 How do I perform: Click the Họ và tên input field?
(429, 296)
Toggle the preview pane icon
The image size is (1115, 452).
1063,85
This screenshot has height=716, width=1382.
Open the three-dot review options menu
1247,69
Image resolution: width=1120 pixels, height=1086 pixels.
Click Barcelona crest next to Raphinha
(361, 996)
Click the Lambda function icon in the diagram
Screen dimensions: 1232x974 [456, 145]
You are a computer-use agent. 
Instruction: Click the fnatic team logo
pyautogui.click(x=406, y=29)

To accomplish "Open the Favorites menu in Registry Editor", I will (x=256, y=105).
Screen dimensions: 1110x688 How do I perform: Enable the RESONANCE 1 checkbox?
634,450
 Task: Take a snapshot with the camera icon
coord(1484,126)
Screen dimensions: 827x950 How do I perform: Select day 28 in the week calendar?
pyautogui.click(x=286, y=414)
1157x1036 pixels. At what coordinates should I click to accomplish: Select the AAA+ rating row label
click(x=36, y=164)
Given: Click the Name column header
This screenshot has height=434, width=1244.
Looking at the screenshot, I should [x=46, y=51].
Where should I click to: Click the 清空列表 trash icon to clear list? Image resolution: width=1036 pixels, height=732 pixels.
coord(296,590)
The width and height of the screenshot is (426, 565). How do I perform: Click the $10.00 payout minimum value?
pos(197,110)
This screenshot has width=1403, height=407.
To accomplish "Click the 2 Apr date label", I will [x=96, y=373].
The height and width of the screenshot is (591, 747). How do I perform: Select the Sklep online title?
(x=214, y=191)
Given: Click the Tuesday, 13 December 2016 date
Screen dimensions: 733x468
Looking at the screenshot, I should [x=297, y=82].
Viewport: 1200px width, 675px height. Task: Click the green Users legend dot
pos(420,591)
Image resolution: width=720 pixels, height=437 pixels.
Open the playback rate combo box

-*-*-

§ **Task goal**
Each line of the material is to be copied exactly.

§ **Written answer**
 How do I perform: Click the Họ và tên input field?
(429, 296)
Toggle the preview pane icon
The image size is (1115, 452).
1063,85
This screenshot has height=716, width=1382.
Open the three-dot review options menu
1247,69
Image resolution: width=1120 pixels, height=1086 pixels.
Click Barcelona crest next to Raphinha
(361, 996)
Click the Lambda function icon in the diagram
Screen dimensions: 1232x974 [456, 145]
You are a computer-use agent. 
Instruction: Click the fnatic team logo
pyautogui.click(x=406, y=29)

To accomplish "Open the Favorites menu in Registry Editor", I will (x=256, y=105).
Screen dimensions: 1110x688 How do I perform: Enable the RESONANCE 1 checkbox?
634,450
 Task: Take a snapshot with the camera icon
coord(1484,126)
Screen dimensions: 827x950 How do I perform: Select day 28 in the week calendar?
pyautogui.click(x=286, y=414)
1157x1036 pixels. At what coordinates should I click to accomplish: Select the AAA+ rating row label
click(x=36, y=164)
Given: Click the Name column header
This screenshot has height=434, width=1244.
Looking at the screenshot, I should [x=46, y=51].
Where should I click to: Click the 清空列表 trash icon to clear list? Image resolution: width=1036 pixels, height=732 pixels.
coord(296,590)
The width and height of the screenshot is (426, 565). How do I perform: Click the $10.00 payout minimum value?
pos(197,110)
This screenshot has width=1403, height=407.
To accomplish "Click the 2 Apr date label", I will [x=96, y=373].
The height and width of the screenshot is (591, 747). How do I perform: Select the Sklep online title?
(x=214, y=191)
Given: Click the Tuesday, 13 December 2016 date
Screen dimensions: 733x468
Looking at the screenshot, I should [x=297, y=82].
Viewport: 1200px width, 675px height. Task: Click the green Users legend dot
pos(420,591)
Image resolution: width=720 pixels, height=437 pixels.
Open the playback rate combo box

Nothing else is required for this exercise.